> _THE PROBLEM_: Retype each record below word for word. Leave the pictures out.

□ □ □

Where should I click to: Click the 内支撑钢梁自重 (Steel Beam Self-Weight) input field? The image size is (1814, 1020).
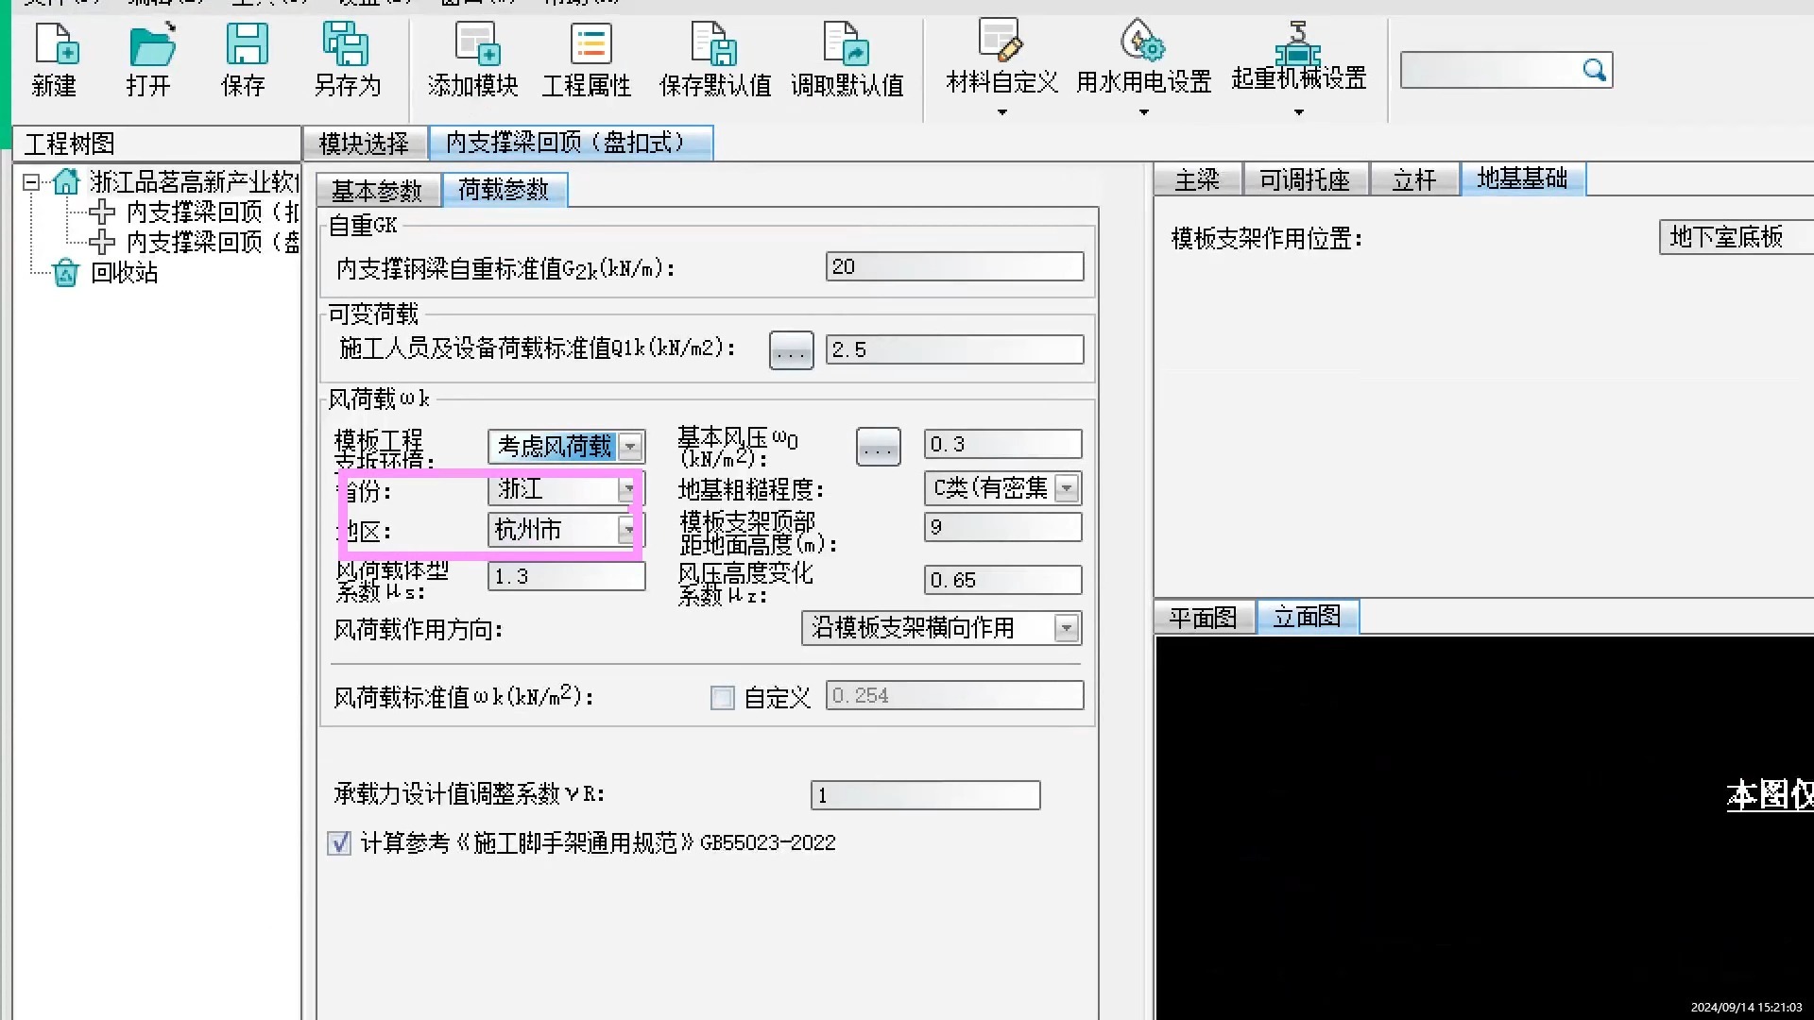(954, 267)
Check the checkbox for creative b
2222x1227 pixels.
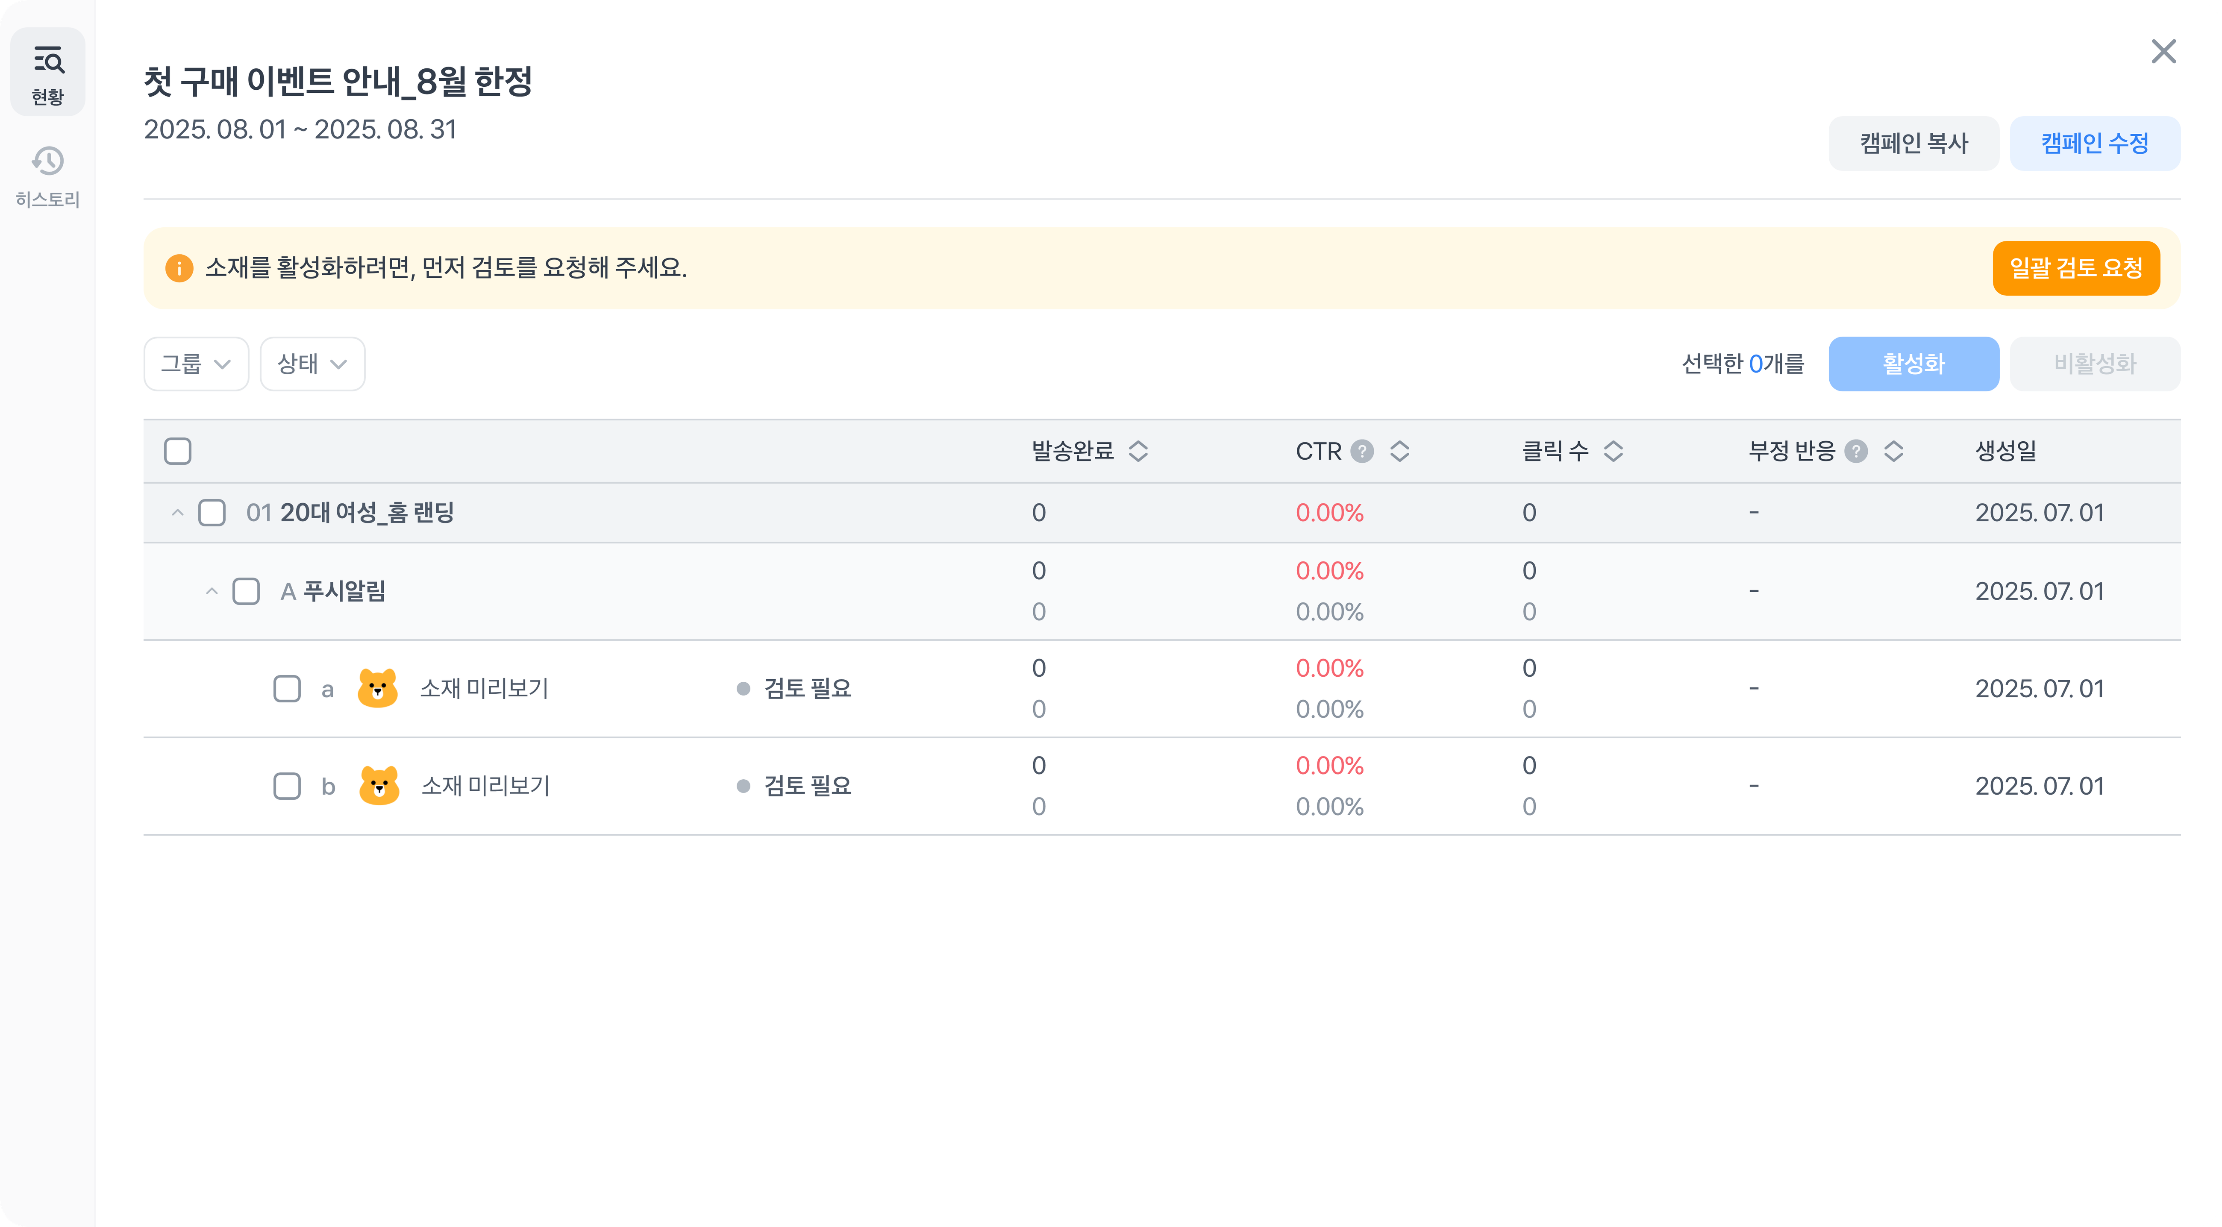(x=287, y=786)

□ □ □

> _EXERCISE OUTPUT_:
Where should I click to: Click the 内支撑钢梁自重 (Steel Beam Self-Weight) input field? The image size is (1814, 1020).
(954, 267)
Check the checkbox for creative b
2222x1227 pixels.
(x=287, y=786)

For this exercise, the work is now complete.